Exercise directions: Give again only what runs from the line with "This screenshot has width=381, height=303." to the final line of the entries below, exactly as written and without pictures.

+ + + + + + +

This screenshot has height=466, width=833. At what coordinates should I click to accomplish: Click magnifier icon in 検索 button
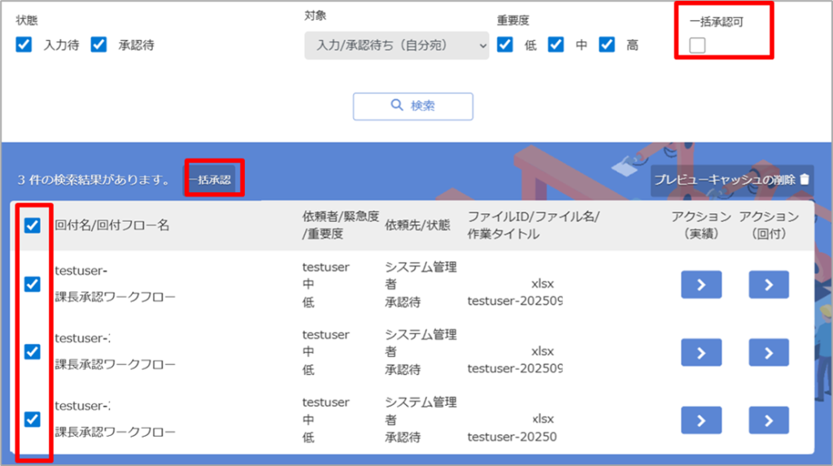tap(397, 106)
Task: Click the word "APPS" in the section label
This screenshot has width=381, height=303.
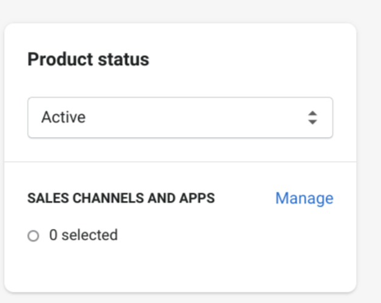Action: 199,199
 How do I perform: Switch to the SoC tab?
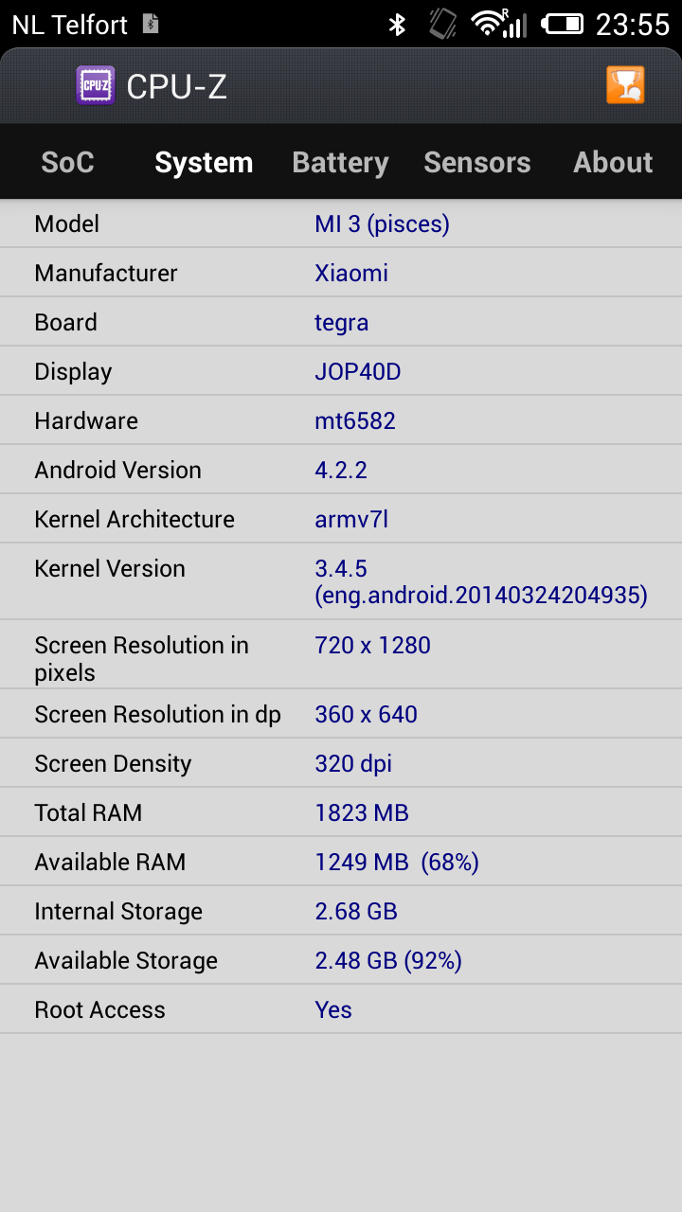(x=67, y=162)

+ + + + + + +

Expected answer:
This screenshot has width=381, height=303.
Action: 199,199
 How do I perform: Switch to the SoC tab?
(x=67, y=162)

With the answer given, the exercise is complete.